Easy Emulsifier Chemistry Demonstration

Oil and Water Don't Mix - That's why you need an emulsifier.  (Joanne Goldby)

Oil and Water Don’t Mix – That’s why you need an emulsifier. (Joanne Goldby)

How an Emulsifier Works (Fvasconcellos)

How an Emulsifier Works (Fvasconcellos)

Soap is good at cleaning because it acts as an emulsifier, enabling one liquid to disperse into another immiscible liquid. While oil (which attracts dirt) doesn’t naturally mix with water, soap can suspend oil/dirt in such a way that it can be removed.

It’s easy to demonstrate the action of an emulsifer. All you need are two immiscible liquids and a little dishwashing detergent or soap.

Emulsifier Demo Materials

  • water
  • oil or kerosene
  • dishwashing detergent or soap
  • flask or clear glass

If you like, you can add food coloring to this demonstration. It will color the water and not the oil or kerosene. You don’t need to add coloring to tell the water and oil apart, though. Some oils are naturally colored. Or, if you use kerosene, it’s often tinted so people can identify it on sight.

Perform the Demonstration

  1. Add some oil or kerosene together with some water in a flask. Swirl the contents around to try to mix them. What happens?
  2. Add a squirt of dishwashing liquid. Swirl or shake the flask to mix the ingredients. How has the layer of kerosene or oil been changed?

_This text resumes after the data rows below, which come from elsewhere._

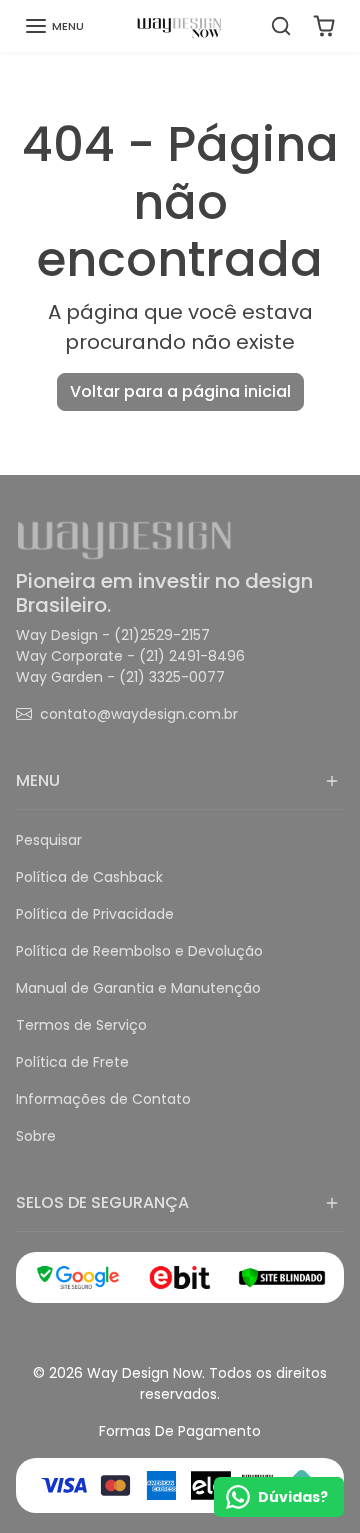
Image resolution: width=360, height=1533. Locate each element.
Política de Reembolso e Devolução (139, 951)
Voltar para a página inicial (180, 391)
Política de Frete (72, 1062)
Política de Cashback (89, 877)
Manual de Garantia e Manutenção (138, 988)
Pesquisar (49, 840)
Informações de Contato (103, 1099)
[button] (54, 26)
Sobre (36, 1136)
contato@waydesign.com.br (139, 714)
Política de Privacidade (95, 914)
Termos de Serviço (81, 1025)
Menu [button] (38, 780)
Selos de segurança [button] (102, 1202)
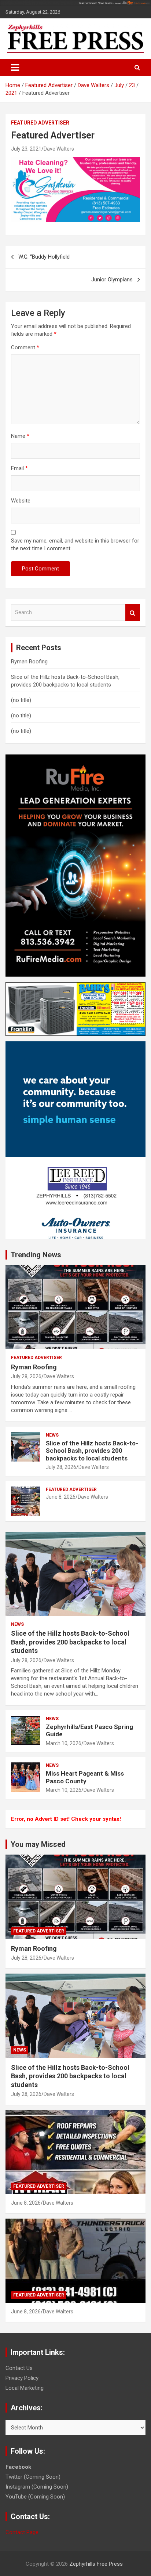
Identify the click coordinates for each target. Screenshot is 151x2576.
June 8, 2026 (61, 1497)
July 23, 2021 (26, 149)
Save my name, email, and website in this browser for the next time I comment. (75, 544)
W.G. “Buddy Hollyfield (44, 256)
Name (20, 436)
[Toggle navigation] (15, 67)
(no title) (21, 700)
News (52, 1435)
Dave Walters (59, 149)
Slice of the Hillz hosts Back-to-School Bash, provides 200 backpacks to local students (92, 1451)
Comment (25, 347)
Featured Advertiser (40, 123)
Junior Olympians (112, 279)
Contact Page (21, 2532)
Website (20, 500)
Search (132, 612)
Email (19, 468)
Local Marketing (24, 2388)
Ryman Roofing (29, 661)
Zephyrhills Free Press (96, 2564)
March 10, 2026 (63, 1743)
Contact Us (19, 2368)
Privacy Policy (21, 2378)
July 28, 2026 (26, 1376)
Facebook (18, 2467)
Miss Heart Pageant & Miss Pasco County (85, 1777)
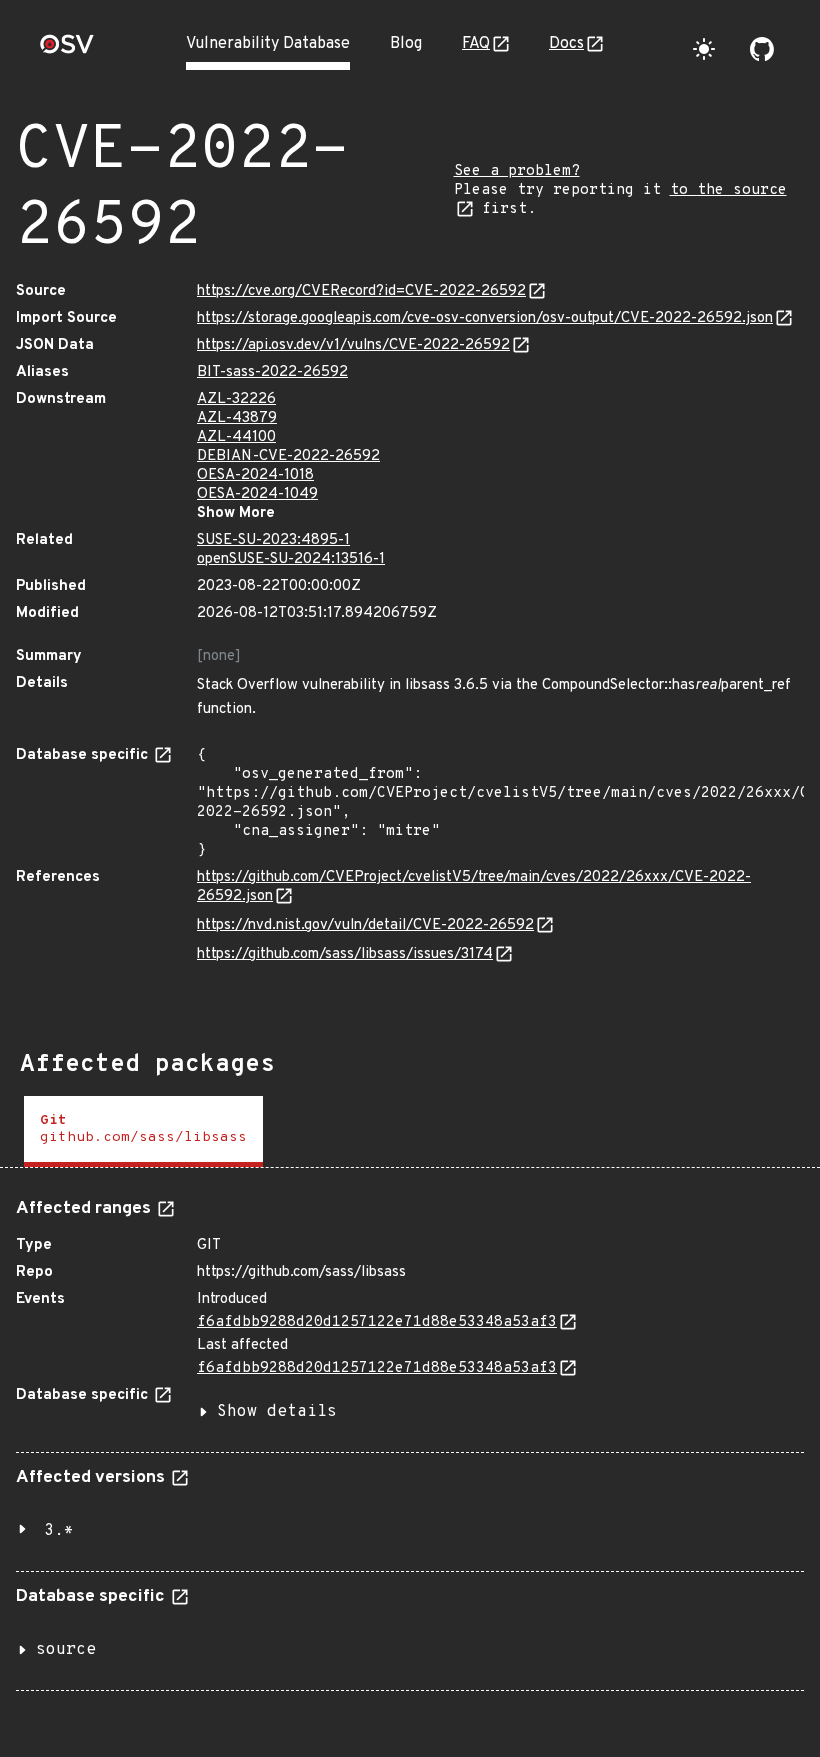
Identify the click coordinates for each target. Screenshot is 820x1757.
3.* (59, 1531)
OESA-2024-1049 (257, 494)
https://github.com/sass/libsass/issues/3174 (345, 954)
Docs (566, 44)
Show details (277, 1412)
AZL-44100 (236, 437)
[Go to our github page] (762, 49)
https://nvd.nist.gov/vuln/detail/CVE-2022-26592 (365, 925)
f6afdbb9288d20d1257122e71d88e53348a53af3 (377, 1322)
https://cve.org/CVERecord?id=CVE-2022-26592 (361, 291)
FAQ (476, 44)
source (66, 1650)
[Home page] (67, 50)
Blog (406, 44)
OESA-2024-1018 (255, 475)
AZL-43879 (237, 418)
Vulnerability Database (268, 44)
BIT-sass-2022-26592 (272, 372)
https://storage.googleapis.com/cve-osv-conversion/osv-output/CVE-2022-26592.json (485, 318)
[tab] (143, 1131)
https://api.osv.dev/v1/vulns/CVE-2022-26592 (353, 345)
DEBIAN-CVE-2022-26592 (288, 456)
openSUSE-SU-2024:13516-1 (291, 559)
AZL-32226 (236, 399)
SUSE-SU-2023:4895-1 (273, 540)
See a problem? (517, 171)
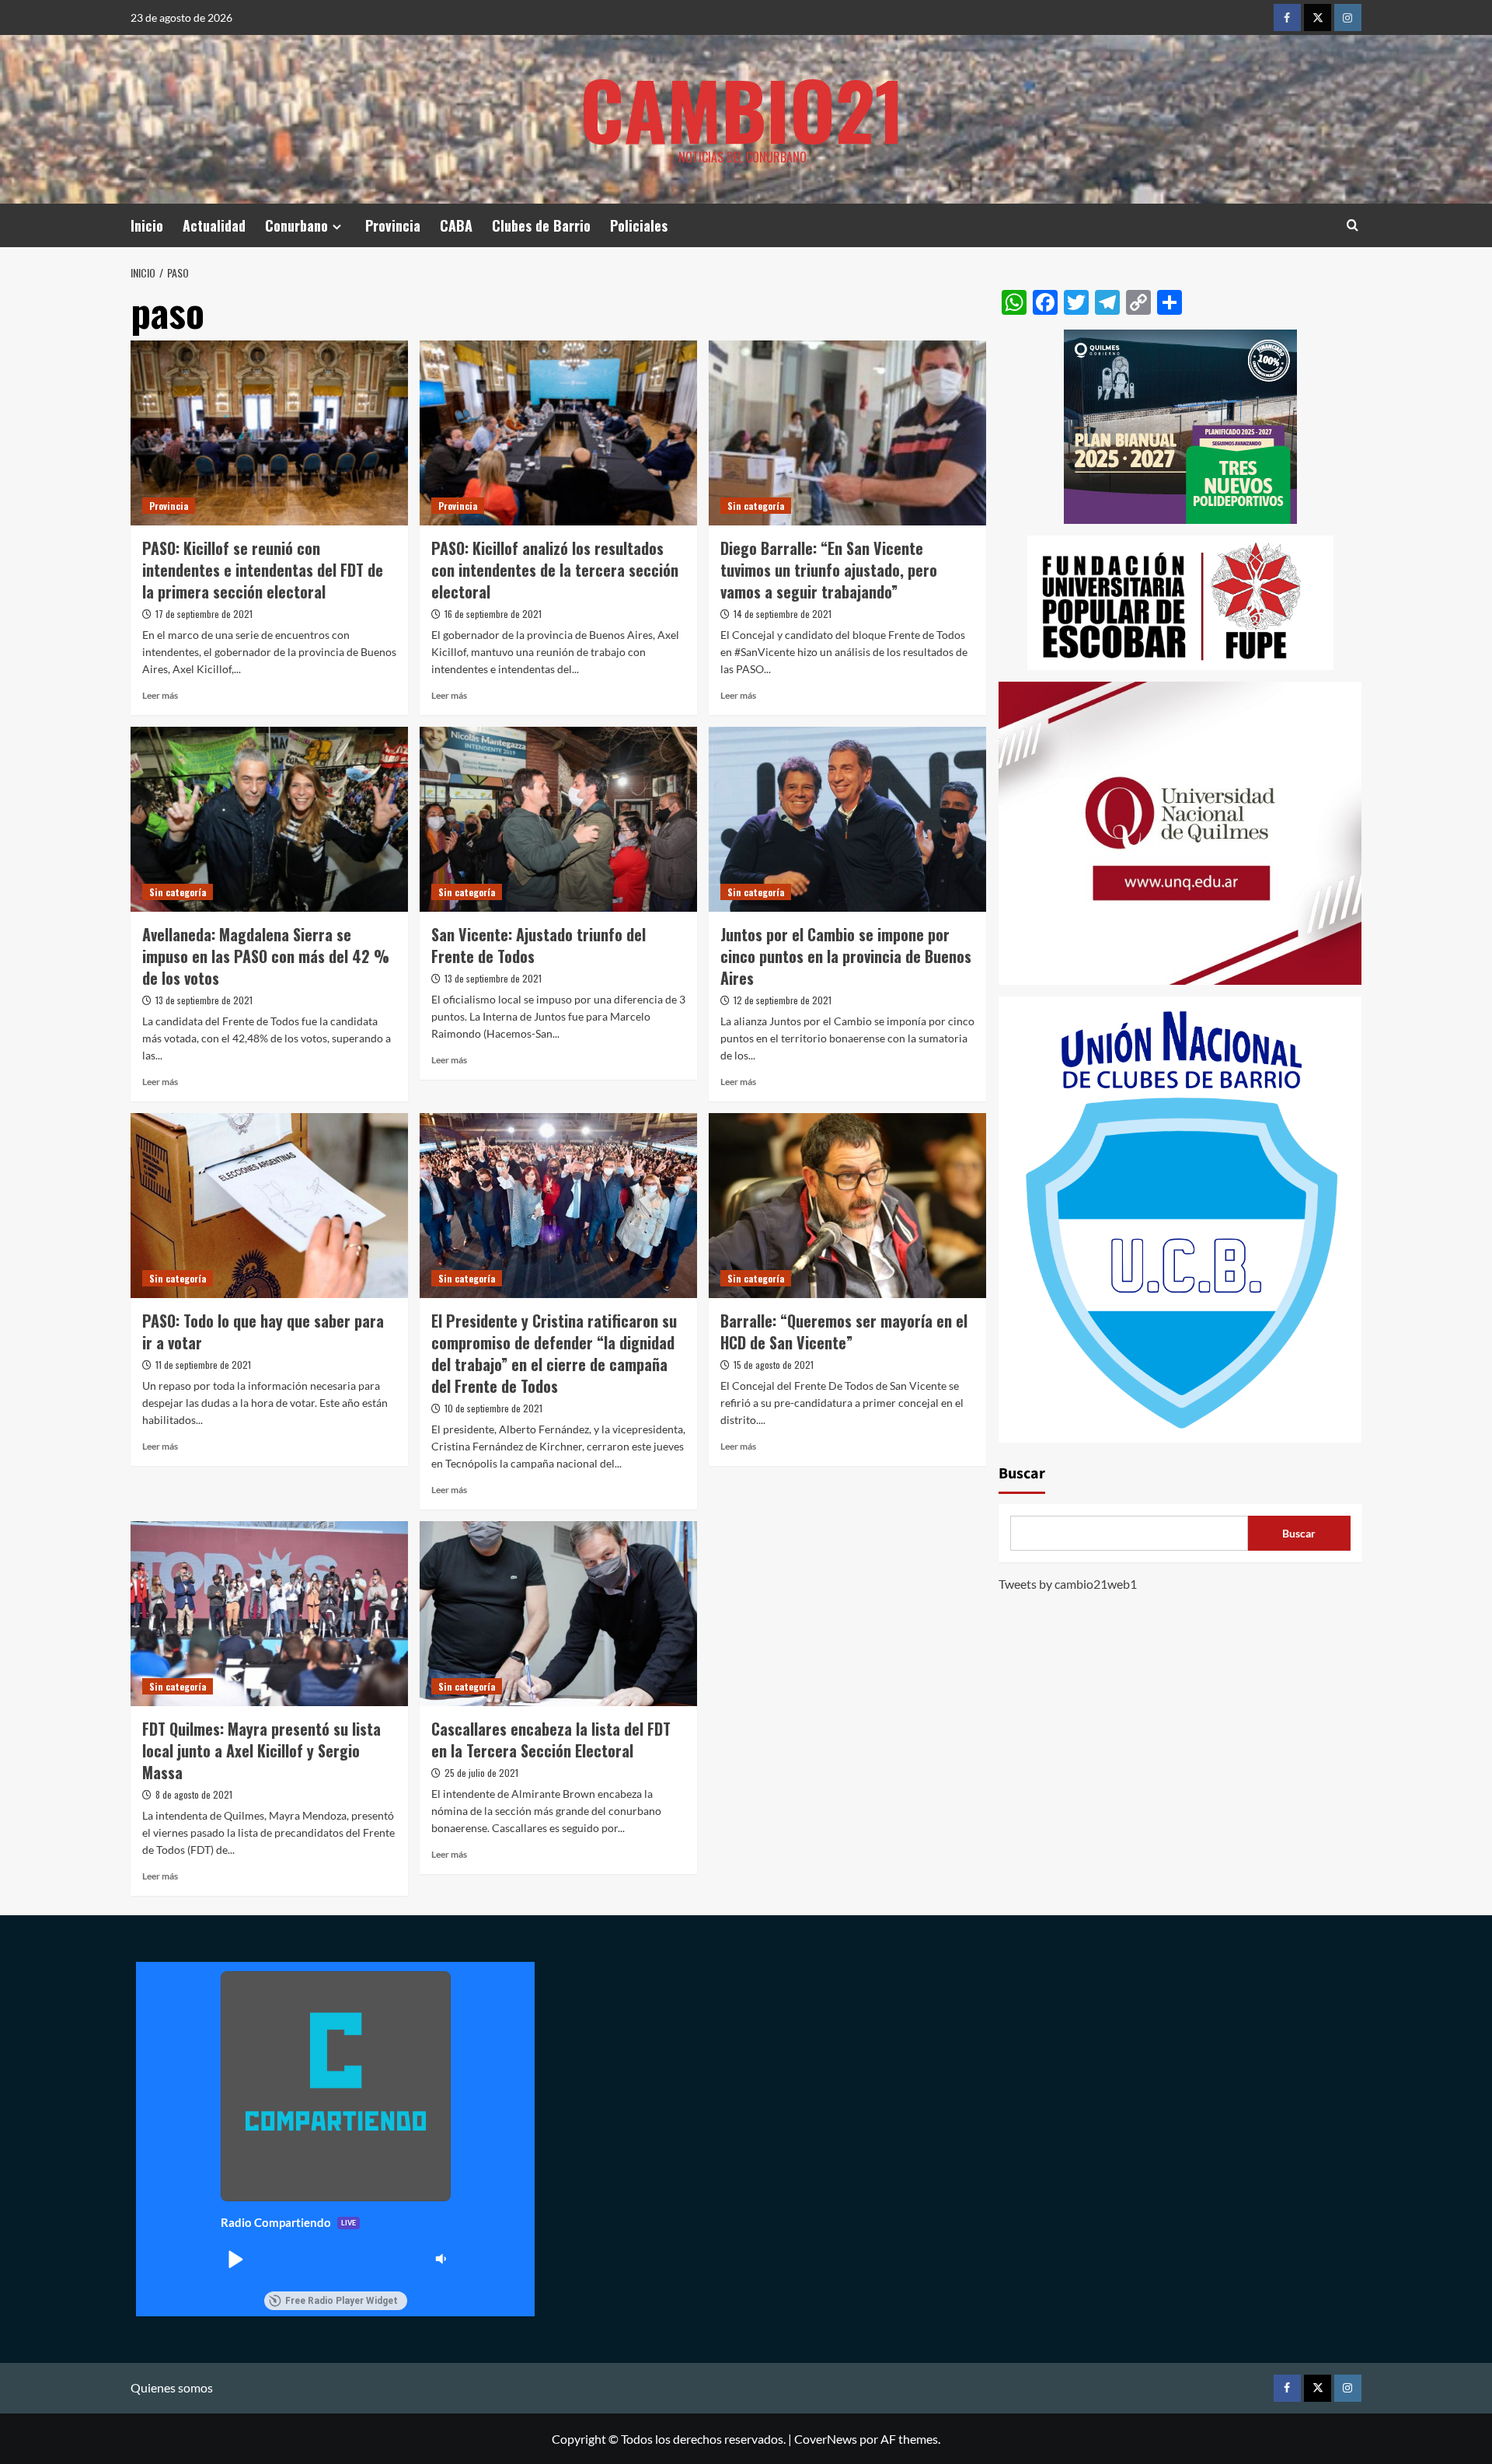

What could be easier, right?

Pepper and Water Emulsifier Trick

This video shows another fun way to illustrate emulsification. If you sprinkle pepper on a dish of water and touch your finger to the surface of the liquid, you get a wet finger but no reaction from the pepper. Next, if you put a drop of liquid dishwashing soap on the tip of your finger and touch the surface of the water, the pepper seems to scatter away.